SOURCE DOCUMENT =>

Thursday, December 30, 2010

Scott come over today for a WHFB rematch at 2,000 pts. His daemons versus my shiny Bretonnians. My force was similar to last time with 40 longbowmen and trebuchet in the foreground:


And 3 lances of knights, I also had a strong contingent of heroes and the lord:


We rolled for a pitched battle and the terrain ended up like this, dominated by linear obstacles and a pit that churned out random spells at the far end:


I deployed strong on my right flank with knights, bows and trebuchet, and hoped to refuse my left with the men-at-arms holding back the daemons as long as I could:


Facing my strong right were his flamers, gumbies and the bad doggies:


While the angry red guys and the daemon prince were on my left. Turn 1 saw him cautiously advance while I held my ground and faced the menace. I wanted him to move into charge range before punching forward, hoping that the pressure of longbows and trebuchet would keep him moving forward:

Men-at-arms face the prince:

Turn 2 was supposed to be my big one, with all 3 knight lances charging. But it was a fucking disaster. Two of three charges failed, a damsel miscast, and the trebuchet misfired...



Turn 3 saw the daemons continue to advance,


and a nurgle thingy charged my stalled knights of the realm, fortunately we won on combat resolution and there was a nice self-immolating break check that left him in a puddle of goo:

Turn 3 I completed the charges, the one successful questing knight charge destroyed one unit of flamers, but the second hopped along the bushes of the far board edge and fried both of my units of archers right off the board on single shots. Hot dice..

Meanwhile, on my refused left, the men-at-arms proved to be resilient and went toe-to-toe with some bloodletters for a while:


Until they were rear-charged by the daemon prince and ran for the board edge over a burning fence, incurring even more casualties. Fortunately, the pursuing bloodletters also caught their scrotes on the burning fence and somehow came up short in the pursuit. But there were only two of them left by now, and we rallied and turned to face in the next turn.

DATASET RECORDS =>
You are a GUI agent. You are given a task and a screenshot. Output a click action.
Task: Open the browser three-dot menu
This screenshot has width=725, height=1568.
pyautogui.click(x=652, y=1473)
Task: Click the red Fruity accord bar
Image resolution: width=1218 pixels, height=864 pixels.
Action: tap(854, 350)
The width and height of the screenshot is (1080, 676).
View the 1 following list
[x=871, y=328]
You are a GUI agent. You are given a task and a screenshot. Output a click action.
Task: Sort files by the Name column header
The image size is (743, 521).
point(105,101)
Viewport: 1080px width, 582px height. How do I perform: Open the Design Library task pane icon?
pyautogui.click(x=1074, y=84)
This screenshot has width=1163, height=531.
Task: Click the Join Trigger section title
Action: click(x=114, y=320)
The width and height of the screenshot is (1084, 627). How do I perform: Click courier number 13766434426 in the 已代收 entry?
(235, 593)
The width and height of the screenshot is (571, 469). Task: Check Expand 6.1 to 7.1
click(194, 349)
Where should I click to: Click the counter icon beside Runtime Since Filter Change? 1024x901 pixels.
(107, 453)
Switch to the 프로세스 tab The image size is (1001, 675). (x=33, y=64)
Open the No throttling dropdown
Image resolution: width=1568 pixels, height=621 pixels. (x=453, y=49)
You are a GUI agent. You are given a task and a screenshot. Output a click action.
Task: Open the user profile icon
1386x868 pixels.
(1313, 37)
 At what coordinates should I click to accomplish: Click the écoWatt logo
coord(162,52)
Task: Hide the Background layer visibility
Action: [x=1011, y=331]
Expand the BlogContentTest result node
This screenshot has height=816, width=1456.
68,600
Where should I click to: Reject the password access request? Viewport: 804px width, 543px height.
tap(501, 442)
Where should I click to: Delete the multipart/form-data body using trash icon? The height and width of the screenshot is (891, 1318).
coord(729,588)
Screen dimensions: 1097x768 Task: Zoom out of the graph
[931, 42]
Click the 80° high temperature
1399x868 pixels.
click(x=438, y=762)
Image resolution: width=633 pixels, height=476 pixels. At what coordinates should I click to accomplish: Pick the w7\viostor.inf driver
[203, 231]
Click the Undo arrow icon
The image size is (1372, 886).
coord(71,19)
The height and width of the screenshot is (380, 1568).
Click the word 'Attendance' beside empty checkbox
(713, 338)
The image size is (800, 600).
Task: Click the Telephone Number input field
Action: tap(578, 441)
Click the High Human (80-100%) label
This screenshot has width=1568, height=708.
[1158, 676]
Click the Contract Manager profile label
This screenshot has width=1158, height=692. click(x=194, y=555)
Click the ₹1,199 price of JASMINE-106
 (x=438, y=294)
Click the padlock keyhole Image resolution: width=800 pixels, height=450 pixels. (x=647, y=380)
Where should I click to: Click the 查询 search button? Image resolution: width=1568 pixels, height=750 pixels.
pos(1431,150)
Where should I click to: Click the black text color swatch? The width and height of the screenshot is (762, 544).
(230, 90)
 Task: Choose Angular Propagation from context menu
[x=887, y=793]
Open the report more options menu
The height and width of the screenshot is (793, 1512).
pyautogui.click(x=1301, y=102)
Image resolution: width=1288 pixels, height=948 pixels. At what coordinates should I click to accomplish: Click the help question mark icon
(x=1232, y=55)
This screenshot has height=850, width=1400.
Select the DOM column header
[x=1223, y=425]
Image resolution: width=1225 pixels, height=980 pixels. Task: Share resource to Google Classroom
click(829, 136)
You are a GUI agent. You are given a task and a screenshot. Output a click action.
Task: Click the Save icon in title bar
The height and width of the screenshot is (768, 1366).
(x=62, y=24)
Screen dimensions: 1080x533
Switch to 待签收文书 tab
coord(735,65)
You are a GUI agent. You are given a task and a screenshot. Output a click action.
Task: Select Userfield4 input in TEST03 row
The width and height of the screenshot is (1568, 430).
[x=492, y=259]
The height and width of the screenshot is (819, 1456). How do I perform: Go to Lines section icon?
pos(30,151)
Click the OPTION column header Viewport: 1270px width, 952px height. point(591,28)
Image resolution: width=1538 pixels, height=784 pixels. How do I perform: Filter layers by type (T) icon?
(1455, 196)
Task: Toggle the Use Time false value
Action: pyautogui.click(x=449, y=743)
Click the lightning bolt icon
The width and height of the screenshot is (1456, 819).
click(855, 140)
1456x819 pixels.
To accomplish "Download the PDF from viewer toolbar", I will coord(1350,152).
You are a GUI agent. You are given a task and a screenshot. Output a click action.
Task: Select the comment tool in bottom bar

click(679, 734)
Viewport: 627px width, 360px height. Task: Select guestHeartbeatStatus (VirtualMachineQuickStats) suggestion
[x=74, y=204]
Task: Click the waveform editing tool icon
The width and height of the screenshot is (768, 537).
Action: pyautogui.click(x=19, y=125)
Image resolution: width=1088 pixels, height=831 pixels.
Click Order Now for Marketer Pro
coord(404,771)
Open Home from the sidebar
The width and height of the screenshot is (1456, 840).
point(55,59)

GIVEN TASK => Return verbatim the portion of the battle report starting with "Turn 2 was supposed" and going on through "shots. Hot dice..".

CORRECT ANSWER =>
Turn 2 was supposed to be my big one, with all 3 knight lances charging. But it was a fucking disaster. Two of three charges failed, a damsel miscast, and the trebuchet misfired...



Turn 3 saw the daemons continue to advance,


and a nurgle thingy charged my stalled knights of the realm, fortunately we won on combat resolution and there was a nice self-immolating break check that left him in a puddle of goo:

Turn 3 I completed the charges, the one successful questing knight charge destroyed one unit of flamers, but the second hopped along the bushes of the far board edge and fried both of my units of archers right off the board on single shots. Hot dice..